Given a sorted array nums, remove the duplicates in-place

Question

I wrote an algorithm to solve this challenge but would love some feedback on its efficiency and, if you were an interviewer, what your opinion would be on my solution. I believe my time complexity is \$O(N)\$. Is this correct?

The Task:

Given a sorted array nums, remove the duplicates in-place such that each element appear only once and return the new length.

Do not allocate extra space for another array, you must do this by modifying the input array in-place with O(1) extra memory.

Example: Given nums = [0,0,1,1,1,2,2,3,3,4]

Your function should return length = 5, with the first five elements of nums being modified to 0, 1, 2, 3, and 4 respectively.

It doesn't matter what values are set in the array beyond the returned length.

My Solution:

def removeDuplicates(self, nums):
    """
    :type nums: List[int]
    :rtype: int
    """
    if(nums):
        IndFirstKind = IndCompare = 0
        lengthArray = len(nums)
        while(IndCompare < lengthArray):
            if nums[IndFirstKind] == nums[IndCompare]:
                IndCompare = IndCompare + 1
            else:
                if(IndFirstKind + 1 != IndCompare):
                    temp = nums[IndCompare]
                    nums[IndCompare] = nums[IndFirstKind + 1]
                    nums[IndFirstKind + 1]= temp
                IndFirstKind = IndFirstKind +1
                IndCompare = IndCompare + 1
        return IndFirstKind + 1
    return 0

Answer 1

This is a job for itertools.groupby:

i = 0
for key, _ in groupby(nums):
    nums[i] = key
    i += 1
return i

A look at the implementation of groupby shows that it allocates \$O(1)\$ extra space, as required by the problem.

The i += 1 could be avoided using enumerate, like this:

i = -1 # in case nums is empty
for i, (key, _) in enumerate(groupby(nums)):
    nums[i] = key
return i + 1

but the need for an exceptional case to handle empty input is rather inelegant.

Answer 2

while loops are not that common in Python. Instead, we prefer to iterate over elements directly using for loops.

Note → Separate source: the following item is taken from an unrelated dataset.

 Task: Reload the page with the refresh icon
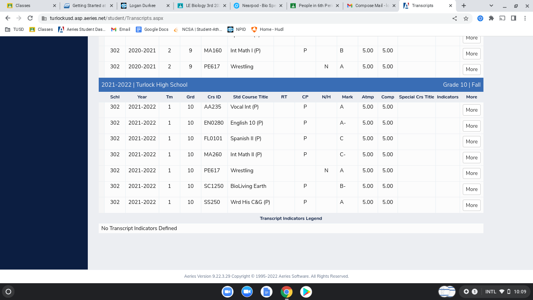pos(30,18)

In your case, using a running index of last modified value, you can compare the current value with the last modified to easily skip duplicates:

index_to_update = 0
for element in nums:
    if element > nums[index_to_update]:
        index_to_update += 1
        nums[index_to_update] = element

this approach store the number of elements updated in index_to_update but the first element (0 in your example) is never updated as it will never be strictly greater than the front of the list. So you need to account for it manually in your return value:

return index_to_update + 1

However, this approach lead to wrong results with empty lists, so you also have to take it into account:

def remove_duplicates(nums):
    if not nums:
        return 0

    index_to_update = 0
    for element in nums:
        if element > nums[index_to_update]:
            index_to_update += 1
            nums[index_to_update] = element

    return index_to_update + 1

Note the use of snake_case in the name of the function as per PEP8 guidelines. I also removed self to make this a regular function as there is absolutely no need to have this in a class.

Answer 3

• Flat is better than nested. Consider reverting the first if condition:

  if not nums:
      return 0
  
  # main logic goes here, less one indentation level
  

• An if-else as a body of the loop is always a red flag. In this case he body of the while loop is better expressed by another loop: we want to skip all dups of nums[intFirstKind]. Consider

      while (nums[indFirstKind] == nums[indCompare]:
          indCompare += 1
  

  You may want to go an extra mile and factor this in a function. skipDuplicates looks like a good name. BTW, what would be the parameters? what shall it return?

• Swapping nums[indCompare] with nums[indFirstKind + 1] seems like a pure waste of time. If however you insist on swapping, do it in a pythonic way:

  nums[indCompare], nums[indFirstKind + 1] = nums[indFirstKind + 1], nums[indCompare]
  

---

All that said, the solution should be along the lines of

    indCopyTo = 0
    indFirstKind = 0
    indCompare = 1

    while indCompare < len(nums):
        nums[indCopyTo] = nums[indFirstKind]
        indCopyTo += 1
        while nums[indFirstKind] == nums[indCompare]:
            indCompare += 1
        indFirstKind = indCompare
    return indCopyTo